▶ [Records]

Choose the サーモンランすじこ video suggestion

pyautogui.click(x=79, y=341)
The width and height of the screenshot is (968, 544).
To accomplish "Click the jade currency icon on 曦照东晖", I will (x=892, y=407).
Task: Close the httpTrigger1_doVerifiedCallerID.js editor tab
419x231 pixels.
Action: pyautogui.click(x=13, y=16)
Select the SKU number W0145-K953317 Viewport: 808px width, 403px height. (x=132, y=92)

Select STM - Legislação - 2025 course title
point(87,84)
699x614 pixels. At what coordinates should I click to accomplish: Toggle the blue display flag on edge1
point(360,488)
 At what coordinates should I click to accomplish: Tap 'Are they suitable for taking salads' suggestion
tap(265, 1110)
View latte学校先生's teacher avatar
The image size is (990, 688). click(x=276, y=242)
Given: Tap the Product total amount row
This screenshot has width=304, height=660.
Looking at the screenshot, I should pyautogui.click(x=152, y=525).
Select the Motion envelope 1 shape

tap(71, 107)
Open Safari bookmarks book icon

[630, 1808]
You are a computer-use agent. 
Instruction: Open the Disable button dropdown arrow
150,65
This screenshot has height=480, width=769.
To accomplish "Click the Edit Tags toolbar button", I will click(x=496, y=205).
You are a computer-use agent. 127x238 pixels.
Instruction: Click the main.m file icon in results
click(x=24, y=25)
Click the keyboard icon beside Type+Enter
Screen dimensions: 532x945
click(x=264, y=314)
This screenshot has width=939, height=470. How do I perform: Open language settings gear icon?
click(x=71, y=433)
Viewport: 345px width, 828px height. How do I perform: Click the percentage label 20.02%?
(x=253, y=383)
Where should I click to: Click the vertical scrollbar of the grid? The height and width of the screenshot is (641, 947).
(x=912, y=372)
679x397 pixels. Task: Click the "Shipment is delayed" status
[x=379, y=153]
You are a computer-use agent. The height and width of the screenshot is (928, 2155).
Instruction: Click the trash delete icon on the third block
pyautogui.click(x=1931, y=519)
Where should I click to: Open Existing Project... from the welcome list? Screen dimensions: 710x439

▶ [Problem description] Everything in the listing above needs to be copied exactly.

▶ [Task solution]
Choose the サーモンランすじこ video suggestion

pyautogui.click(x=79, y=341)
The width and height of the screenshot is (968, 544).
To accomplish "Click the jade currency icon on 曦照东晖", I will (x=892, y=407).
Task: Close the httpTrigger1_doVerifiedCallerID.js editor tab
419x231 pixels.
Action: pyautogui.click(x=13, y=16)
Select the SKU number W0145-K953317 Viewport: 808px width, 403px height. (x=132, y=92)

Select STM - Legislação - 2025 course title
point(87,84)
699x614 pixels. At what coordinates should I click to accomplish: Toggle the blue display flag on edge1
point(360,488)
 At what coordinates should I click to accomplish: Tap 'Are they suitable for taking salads' suggestion
tap(265, 1110)
View latte学校先生's teacher avatar
The image size is (990, 688). click(x=276, y=242)
Given: Tap the Product total amount row
This screenshot has width=304, height=660.
Looking at the screenshot, I should pyautogui.click(x=152, y=525).
Select the Motion envelope 1 shape

tap(71, 107)
Open Safari bookmarks book icon

[630, 1808]
You are a computer-use agent. 
Instruction: Open the Disable button dropdown arrow
150,65
This screenshot has height=480, width=769.
To accomplish "Click the Edit Tags toolbar button", I will click(x=496, y=205).
You are a computer-use agent. 127x238 pixels.
Instruction: Click the main.m file icon in results
click(x=24, y=25)
Click the keyboard icon beside Type+Enter
Screen dimensions: 532x945
click(x=264, y=314)
This screenshot has width=939, height=470. How do I perform: Open language settings gear icon?
click(x=71, y=433)
Viewport: 345px width, 828px height. How do I perform: Click the percentage label 20.02%?
(x=253, y=383)
Where should I click to: Click the vertical scrollbar of the grid? The height and width of the screenshot is (641, 947).
(x=912, y=372)
679x397 pixels. Task: Click the "Shipment is delayed" status
[x=379, y=153]
You are a computer-use agent. The height and width of the screenshot is (928, 2155).
Instruction: Click the trash delete icon on the third block
pyautogui.click(x=1931, y=519)
Where should I click to: Open Existing Project... from the welcome list? Screen dimensions: 710x439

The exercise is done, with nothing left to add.